## Saved data entries
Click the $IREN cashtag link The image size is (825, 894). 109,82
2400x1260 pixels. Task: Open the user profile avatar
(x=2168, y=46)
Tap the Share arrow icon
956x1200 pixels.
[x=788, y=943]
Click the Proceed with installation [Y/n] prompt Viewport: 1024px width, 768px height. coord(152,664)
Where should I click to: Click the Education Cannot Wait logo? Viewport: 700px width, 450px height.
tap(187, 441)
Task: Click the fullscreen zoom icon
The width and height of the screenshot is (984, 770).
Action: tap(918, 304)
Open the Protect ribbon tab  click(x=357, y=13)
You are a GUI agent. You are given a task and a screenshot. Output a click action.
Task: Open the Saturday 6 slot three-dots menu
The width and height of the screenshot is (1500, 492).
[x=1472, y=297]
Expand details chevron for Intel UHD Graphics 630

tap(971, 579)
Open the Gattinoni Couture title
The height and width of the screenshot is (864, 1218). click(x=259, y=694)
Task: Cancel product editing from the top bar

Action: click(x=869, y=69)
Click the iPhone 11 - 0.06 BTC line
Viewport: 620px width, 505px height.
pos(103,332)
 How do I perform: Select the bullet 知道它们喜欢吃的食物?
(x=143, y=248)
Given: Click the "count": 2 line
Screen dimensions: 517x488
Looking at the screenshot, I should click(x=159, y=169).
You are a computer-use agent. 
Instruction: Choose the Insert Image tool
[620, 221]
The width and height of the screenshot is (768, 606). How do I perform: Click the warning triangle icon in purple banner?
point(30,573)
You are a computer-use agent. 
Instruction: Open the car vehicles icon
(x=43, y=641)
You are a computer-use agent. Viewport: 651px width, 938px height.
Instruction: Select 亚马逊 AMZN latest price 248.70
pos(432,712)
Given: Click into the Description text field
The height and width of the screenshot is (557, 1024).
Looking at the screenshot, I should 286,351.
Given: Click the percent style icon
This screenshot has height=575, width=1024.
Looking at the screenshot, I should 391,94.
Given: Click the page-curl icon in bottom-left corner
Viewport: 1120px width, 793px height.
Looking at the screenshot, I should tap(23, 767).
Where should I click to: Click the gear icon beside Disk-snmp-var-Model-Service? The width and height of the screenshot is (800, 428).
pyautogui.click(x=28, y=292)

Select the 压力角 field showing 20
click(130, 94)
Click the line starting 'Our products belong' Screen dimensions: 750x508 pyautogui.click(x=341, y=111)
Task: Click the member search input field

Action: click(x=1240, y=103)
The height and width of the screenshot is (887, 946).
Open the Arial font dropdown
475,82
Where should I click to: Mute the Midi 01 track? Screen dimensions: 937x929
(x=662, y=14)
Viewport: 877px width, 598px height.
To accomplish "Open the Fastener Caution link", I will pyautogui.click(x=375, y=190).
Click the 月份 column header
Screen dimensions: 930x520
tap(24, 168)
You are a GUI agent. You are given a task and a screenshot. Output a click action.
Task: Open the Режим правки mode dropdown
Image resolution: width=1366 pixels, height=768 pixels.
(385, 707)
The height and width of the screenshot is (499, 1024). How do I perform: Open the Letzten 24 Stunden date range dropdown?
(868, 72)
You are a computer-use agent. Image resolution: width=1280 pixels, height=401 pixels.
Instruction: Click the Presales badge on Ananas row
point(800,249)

## Work to be completed
Say every entry again, exactly as it reads.

## Exercise result
Click the $IREN cashtag link The image size is (825, 894). 109,82
2400x1260 pixels. Task: Open the user profile avatar
(x=2168, y=46)
Tap the Share arrow icon
956x1200 pixels.
[x=788, y=943]
Click the Proceed with installation [Y/n] prompt Viewport: 1024px width, 768px height. coord(152,664)
Where should I click to: Click the Education Cannot Wait logo? Viewport: 700px width, 450px height.
tap(187, 441)
Task: Click the fullscreen zoom icon
The width and height of the screenshot is (984, 770).
Action: tap(918, 304)
Open the Protect ribbon tab  click(x=357, y=13)
You are a GUI agent. You are given a task and a screenshot. Output a click action.
Task: Open the Saturday 6 slot three-dots menu
The width and height of the screenshot is (1500, 492).
[x=1472, y=297]
Expand details chevron for Intel UHD Graphics 630

tap(971, 579)
Open the Gattinoni Couture title
The height and width of the screenshot is (864, 1218). click(x=259, y=694)
Task: Cancel product editing from the top bar

Action: click(x=869, y=69)
Click the iPhone 11 - 0.06 BTC line
Viewport: 620px width, 505px height.
pos(103,332)
 How do I perform: Select the bullet 知道它们喜欢吃的食物?
(x=143, y=248)
Given: Click the "count": 2 line
Screen dimensions: 517x488
Looking at the screenshot, I should click(x=159, y=169).
You are a computer-use agent. 
Instruction: Choose the Insert Image tool
[620, 221]
The width and height of the screenshot is (768, 606). How do I perform: Click the warning triangle icon in purple banner?
point(30,573)
You are a computer-use agent. 
Instruction: Open the car vehicles icon
(x=43, y=641)
You are a computer-use agent. Viewport: 651px width, 938px height.
Instruction: Select 亚马逊 AMZN latest price 248.70
pos(432,712)
Given: Click into the Description text field
The height and width of the screenshot is (557, 1024).
Looking at the screenshot, I should 286,351.
Given: Click the percent style icon
This screenshot has height=575, width=1024.
Looking at the screenshot, I should 391,94.
Given: Click the page-curl icon in bottom-left corner
Viewport: 1120px width, 793px height.
Looking at the screenshot, I should tap(23, 767).
Where should I click to: Click the gear icon beside Disk-snmp-var-Model-Service? The width and height of the screenshot is (800, 428).
pyautogui.click(x=28, y=292)

Select the 压力角 field showing 20
click(130, 94)
Click the line starting 'Our products belong' Screen dimensions: 750x508 pyautogui.click(x=341, y=111)
Task: Click the member search input field

Action: click(x=1240, y=103)
The height and width of the screenshot is (887, 946).
Open the Arial font dropdown
475,82
Where should I click to: Mute the Midi 01 track? Screen dimensions: 937x929
(x=662, y=14)
Viewport: 877px width, 598px height.
To accomplish "Open the Fastener Caution link", I will pyautogui.click(x=375, y=190).
Click the 月份 column header
Screen dimensions: 930x520
tap(24, 168)
You are a GUI agent. You are given a task and a screenshot. Output a click action.
Task: Open the Режим правки mode dropdown
Image resolution: width=1366 pixels, height=768 pixels.
(385, 707)
The height and width of the screenshot is (499, 1024). How do I perform: Open the Letzten 24 Stunden date range dropdown?
(868, 72)
You are a computer-use agent. Image resolution: width=1280 pixels, height=401 pixels.
Instruction: Click the Presales badge on Ananas row
point(800,249)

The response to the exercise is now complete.